Tuesday Morning Briefing: Hong Kong protests unleash 'panic and chaos', the city’s leader says

Hong Kong

A state of “panic and chaos” exists in Hong Kong, the city’s embattled leader said, defying calls to quit as the stock market tumbled, airlines flagged further flight disruptions and anti-government protesters filled the airport. Flight check-in services have been suspended at Hong Kong’s international airport, the airport authority said, citing disruptions caused by anti-government protests.

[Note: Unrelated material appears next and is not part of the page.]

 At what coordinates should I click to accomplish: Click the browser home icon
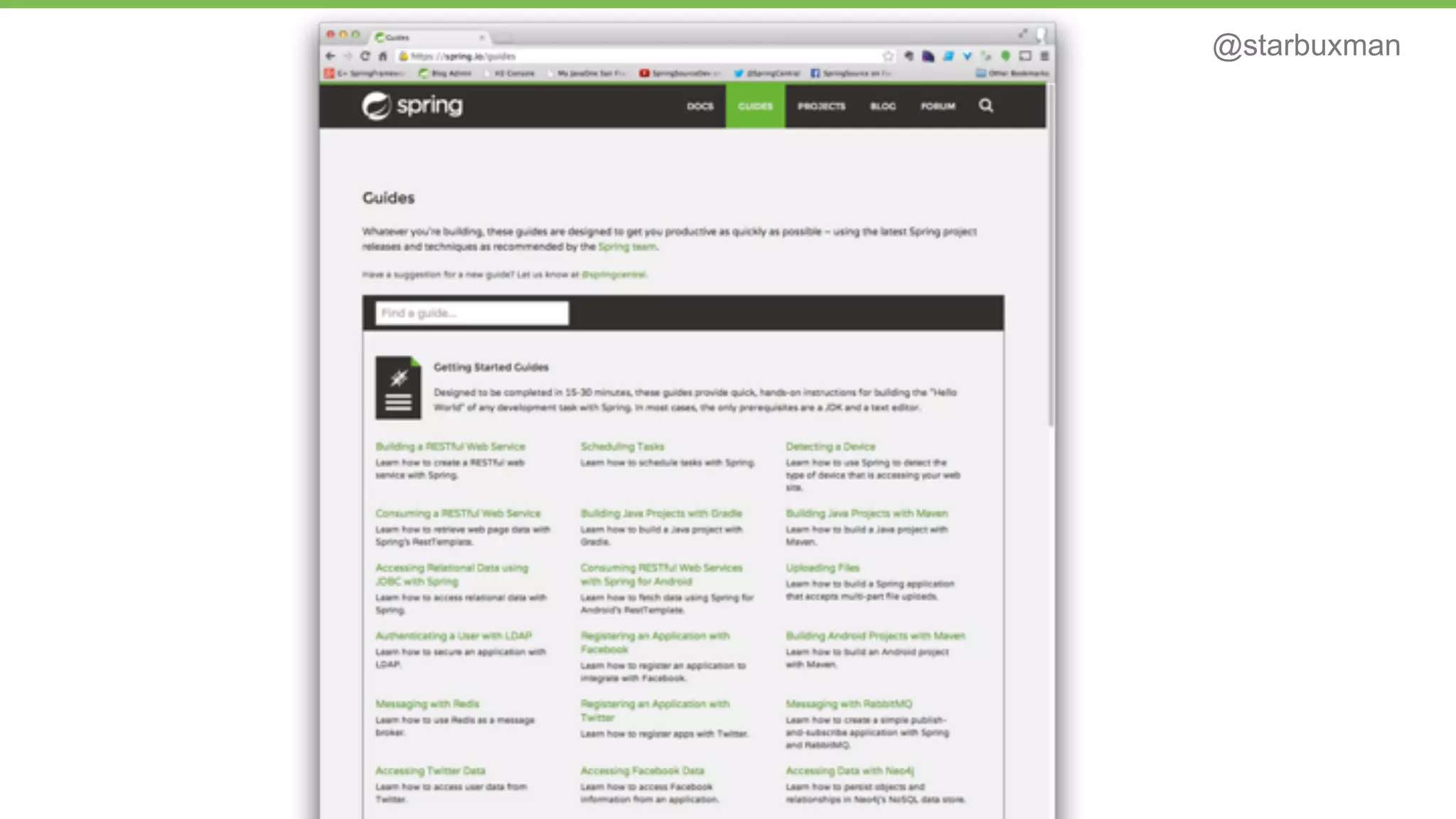(x=382, y=56)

Hong Kong’s last British governor Chris Patten cautioned that if China intervened in Hong Kong it would be a catastrophe and that Chinese President Xi Jinping should see the wisdom of trying to bring people together. Patten said it was counter productive of the Chinese to warn of “other methods” if the protests did not stop. Senate Republican leader Mitch McConnell warned China that any violent crackdown on protests would be “completely unacceptable,” while Trump administration officials urged all sides to refrain from violence.

Business

Share markets fell for a third straight day as fears about a drawn out global trade war, protests in Hong Kong and a crash in Argentina’s peso currency kept investors huddled in bonds, gold, and the Japanese yen for safety. Investors were also still assessing the wider damage caused by Monday’s crash in Argentina after its President Mauricio Macri became the latest pro-free market, pro-reform leader to be given a beating at the polls by a populist rival.

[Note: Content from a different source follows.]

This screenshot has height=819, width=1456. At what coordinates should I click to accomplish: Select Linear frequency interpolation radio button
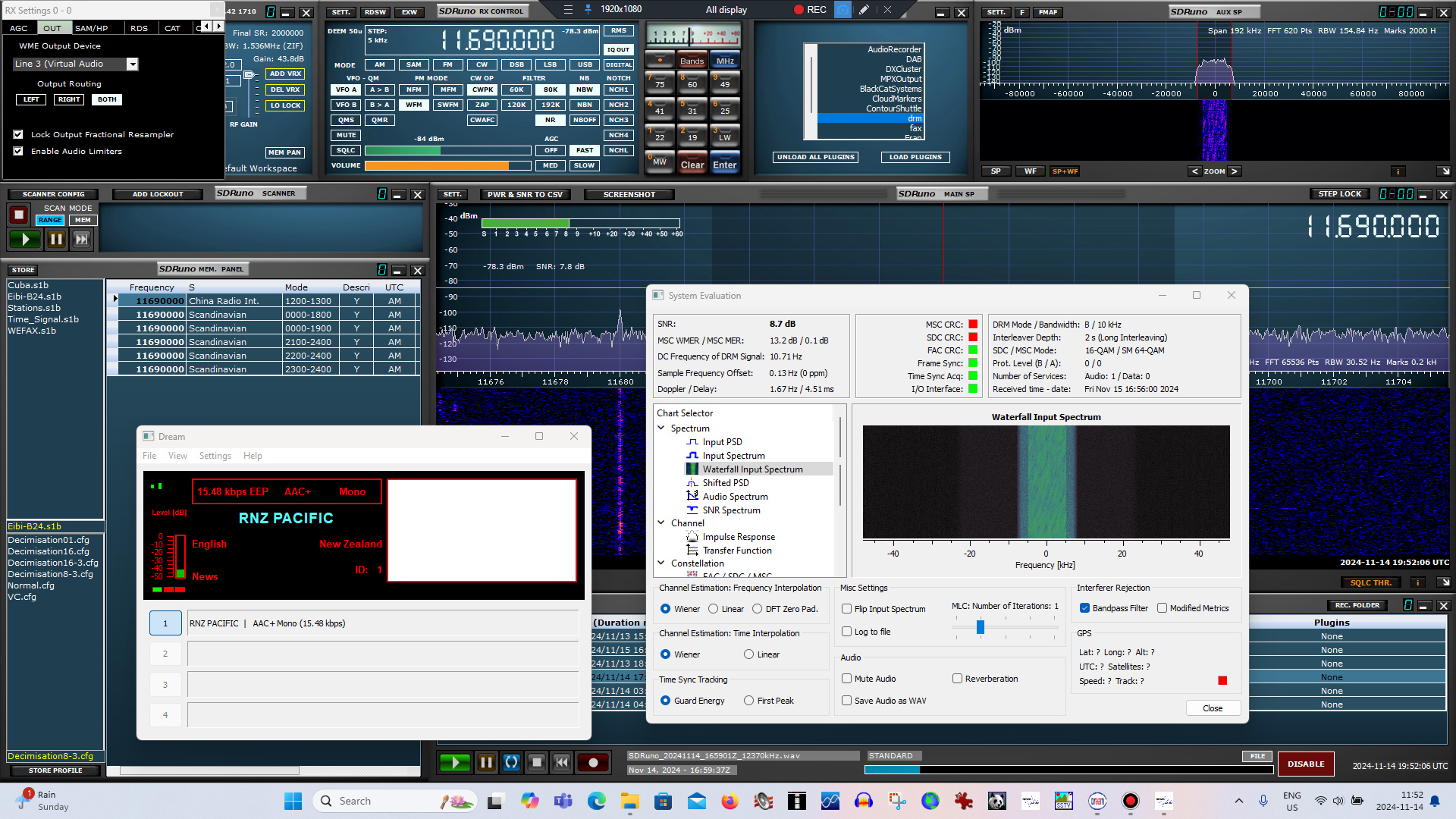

Google’s fast-growing tool for searching job listings has been a boon for employers and job boards starving for candidates, but several rival job-finding services contend anti-competitive behavior has fueled its rise and cost them users and profits.

China’s yuan is at an appropriate level currently and two-way fluctuations in the currency will not necessarily cause disorderly capital flows, a senior official at the People’s Bank of China told Reuters. The yuan has weakened nearly 2.4% since U.S. President Donald Trump threatened earlier this month to impose more tariffs on Chinese goods from Sept. 1, though there are signs China is trying to stem the declines.

U.S.

A top U.S. lawmaker joined the chorus of officials demanding answers from the Bureau of Prisons over the apparent suicide of Jeffrey Epstein in federal custody. The chairman and ranking member of the House Judiciary Committee, Democrat Jerrold Nadler, sent a scathing letter to the acting director of federal prisons stating that the “competency and rigor of our criminal justice system has been marred.”

The Trump administration unveiled a sweeping rule that some experts say could cut legal immigration in half by denying visas and permanent residency to hundreds of thousands of people for being too poor. The long-anticipated rule, pushed by Trump’s leading aide on immigration, Stephen Miller, takes effect Oct. 15. It would reject applicants for temporary or permanent visas if they fail to meet high enough income standards or if they receive public assistance such as welfare, food stamps, public housing or Medicaid.

Many African Americans have difficulty accumulating savings in part because they lack access to mainstream financial services like banking, a new study on the contributing factors to the U.S. racial wealth gap by McKinsey & Co found. Many minorities in the United States depend on more expensive financial services like check-cashing counters since there are fewer banks in non-white neighborhoods.

More El Paso residents than ever before crowded into a class over the weekend to become certified to carry a concealed gun in public in Texas after this month’s mass shooting at a Walmart store that killed 22 people. The vast majority of people at the classes were Hispanic; El Paso is a predominantly Latino city. Police say the accused gunman deliberately attacked Hispanics in the Walmart.